VAN BUREN TOWNSHIP, Mich. -- Officers tasked with the grim job of notifying a woman about the death of her husband stumbled onto a grisly crime scene Thursday when no one responded at the suburban Detroit home, which had been left unlocked.
Inside, the woman and the couple's two young children were found dead in separate bedrooms. Investigators were probing whether the man killed his family then committed suicide by driving the wrong way on an interstate highway in neighboring Indiana, instantly killing a stranger, too, as he slammed into the man's car.
Police agencies in Michigan and Indiana spent the day trying to connect the dots. Authorities said they hadn't turned up any suicide notes from Michael VanDerLinden, 39, who was killed in the fiery crash some 200 miles from the home where his family members were found dead.
"We have no other leads to push us to any other suspects. It's one of those puzzles you have to put together," said Gregory Laurain, the police captain in Van Buren Township, Mich. "There is a lot of speculation right now that it could possibly be the father. We want to get a taste of the relationship of the people who lived here. ... Were there problems here?"
VanDerLinden and the other driver, 45-year-old Juan Nelson Jr., of Portage, Ind., were killed in the pre-dawn crash on Interstate 94 near Michigan City, not far from the Michigan state line, said John Sullivan, the coroner in LaPorte County, Ind.
Indiana State Police say VanDerLinden had just left a highway rest area and was traveling eastbound in the westbound lanes of the freeway when he collided with Nelson's car, engulfing both in flames. The crash closed two westbound lanes of I-94 for several hours.
Police in the semirural Van Buren Township, about 25 miles west of Detroit, were asked by Indiana authorities to notify VanDerLinden's family about the crash. But when officers arrived about 8 a.m. no one answered the door at the home.
Neighbors told authorities that seemed odd.
"She was a stay-at-home mom and the kids are out from school. This time of morning there should be somebody here," Laurain said.
Officers went back to the house and found one of the doors unlocked.
Inside they found the bodies of the two boys -- identified by neighbors as 7-year-old Julien and 4-year-old Matthew -- in beds in their own rooms.

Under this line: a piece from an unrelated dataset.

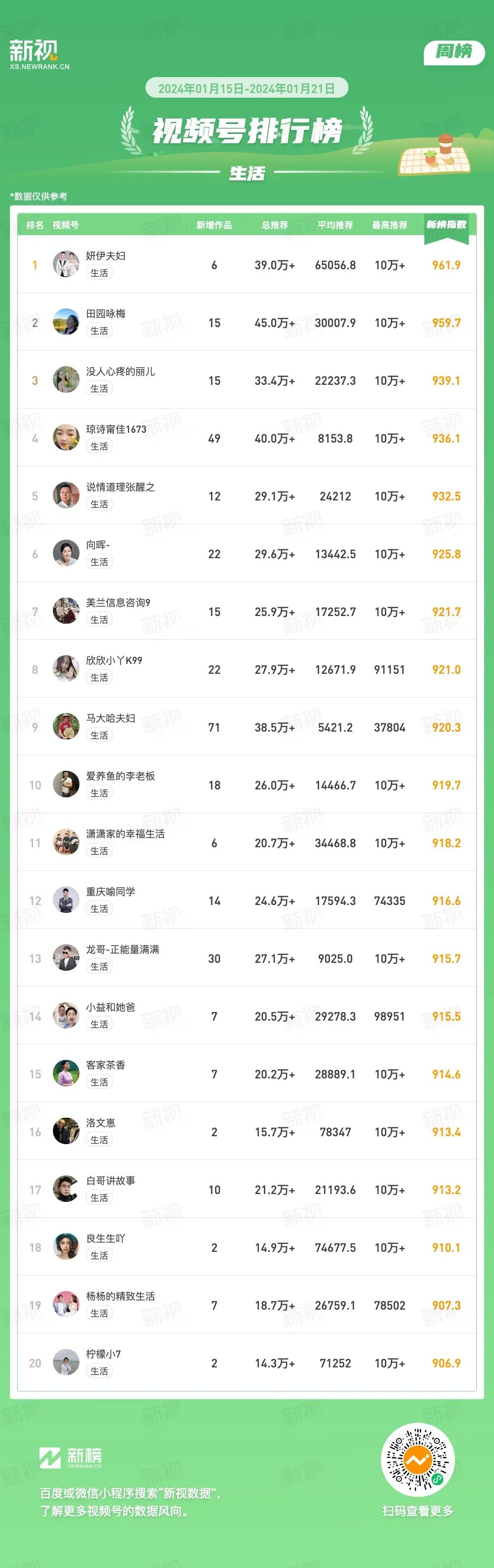Open 妍伊夫妇 profile avatar
Screen dimensions: 494x1568
[x=66, y=264]
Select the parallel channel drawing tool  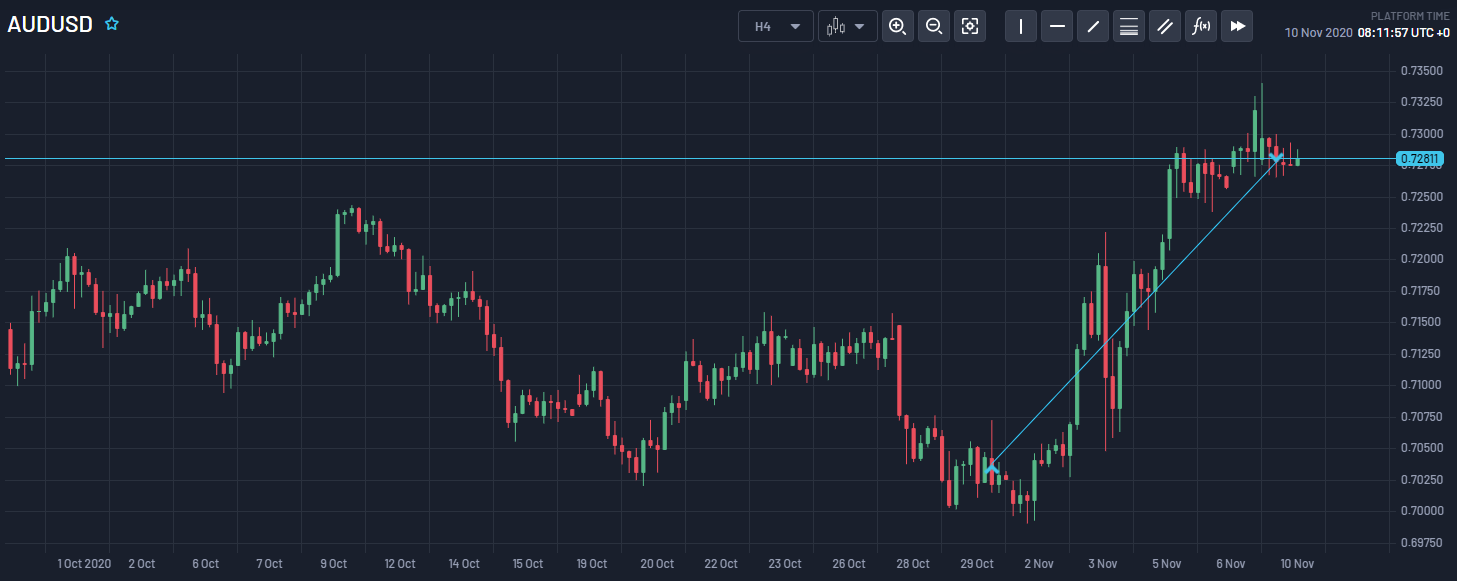1165,26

Their mother's body was found in her bedroom.
"There were no signs of forced entry. No signs of robbery," Laurain said.
Public records showed VanDerLinden co-owned the house with his wife, 34-year-old Linda VanDerLinden.
Officials weren't confirming the identities of the bodies in the house. Laurain said a possible murder weapon was recovered, but he would not say how they were killed. Autopsies were scheduled for today.
Laurain said officials would go over the ripped and burned wreckage from the Indiana crash "to make sure nothing is there ... no type of notes." Computers, answering devices and other items were taken from the home Thursday.
Officers had not previously responded to the home on any reports of domestic violence, but firefighters were called out in November after Michael VanDerLinden took some type of pills in an apparent suicide attempt, Laurain said.
Laurain said Michael VanDerLinden had ties to Belgium and performed informational technology work from home.
Rita Jones, who lives next door to the family, said that while Linda VanDerLinden was friendly and outgoing, Michael VanDerLinden seldom made conversation with the neighbors.
"He was more, like, to himself," she said. "He wouldn't stay out and talk. He wasn't as friendly as she was."
Another neighbor, Litonya Hendricks, said she often saw the VanDerLinden boys playing outside their home.
"The whole purpose of moving out here is to get away from the crime," said the 31-year-old Hendricks who lives across the street. "You want to be around neighbors who can be trusted."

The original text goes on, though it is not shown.